From a narrative perspective, the story feels like a long string of bait and switches. It leads you down a certain path for five, ten minutes, only to change course with no warning. Within the first twenty minutes, it goes from space-threat-crisis to underground-dystopia to space-station-drama to disaster-flick, as if the director wanted to showcase that he can make a respectable entry in each of those genres (which, honestly, he does remarkably well).

This isn’t inherently bad, having so many different styles mashed together – it’s just jarring at first, especially for somebody like myself who hadn’t read the book. Like I said though, while it borrows heavily from American sci-fi cliche, it still makes its own unique contributions. The best of these by far is the relationship between one of the astronauts and the onboard computer, MOSS, which brillianty subverts the evil-robot-on-a-spaceship trope that so many American movies are beholden to.

What’s less forgivable is the fact that every ‘solution’ to fix each new problem is either unnecessary or flawed. For instance, in one scene, some of the characters are trying to get a plot device to a final location, and then one of them just destroys it out of anger! But wait – they conveniently found a replacement plot device, because the government had a backup plan all along. This is relentless, and it has the unfortunate effect of making the stakes ambiguous rather than high.

Speaking of relentless… the special effects are far superior to Deep Impact, but the melodrama is far more confusing. Every fifteen minutes, the music fades up, the cameras show close-ups and wide shots for dramatic effect, and a voiceover tells us that things are at their most dire.

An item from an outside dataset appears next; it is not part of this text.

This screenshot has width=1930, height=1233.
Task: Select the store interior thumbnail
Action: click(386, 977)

With so many crucial moments, none of them feel crucial after long. Two of them stick out: one because of a poignant flashback to the introduction, the other because it’s the finale. But those high points are interspersed with half a dozen other ‘climaxes’. Again, this doesn’t make the stakes high, but rather dulls them.

There’s also the logic. I’m no physicist, and I respect that sci-fi movies are 50% ‘fi’, so I don’t expect airtight science. But the plot revolves around humanity’s ability to propel the Earth away from the sun using 10,000 giant engines. And if that sounds preposterous, wait until they try to get away from Jupiter!

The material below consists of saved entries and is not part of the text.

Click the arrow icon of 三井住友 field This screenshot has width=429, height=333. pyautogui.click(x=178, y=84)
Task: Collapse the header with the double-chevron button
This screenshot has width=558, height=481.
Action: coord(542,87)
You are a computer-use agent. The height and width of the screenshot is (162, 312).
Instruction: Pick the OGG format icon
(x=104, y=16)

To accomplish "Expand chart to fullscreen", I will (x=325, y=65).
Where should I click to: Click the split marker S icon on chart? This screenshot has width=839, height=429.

Even more illogical is the film’s underlying message, that world governments can work together. I applaud film-makers who believe it, and maybe one day that will be a reality thanks to films like this. But as of now, we live in a world where such compromise is a pipe dream. And the fact that the film was sponsored by the Chinese government feels particularly ironic.

To be fair, the overriding theme is one of cooperation. And to be even more fair, the director made an excellent movie that, taken on its own, is well worth your time and money. But the movie wasn’t released in a vacuum. It’s released with the blessing of a totalitarian government, which is known for censorship, espionage, corruption, and political/religious intolerance. At best, the film feels like a face-saving tactic; at worst, it feels like blatant misdirection and propaganda.

Even so, it’s largely a triumph, and the title of ‘benchmark’ or ‘icon’ is well-deserved. This movie may very well usher in an era of visual Chinese storytelling on a scale we’ve never seen before, one that could easily find a market among American audiences. There’s still room to grow, both in the refinement of narrative technique, and in the removal of totalitarian systems of power. But The Wandering Earth is a much-needed push in the right direction.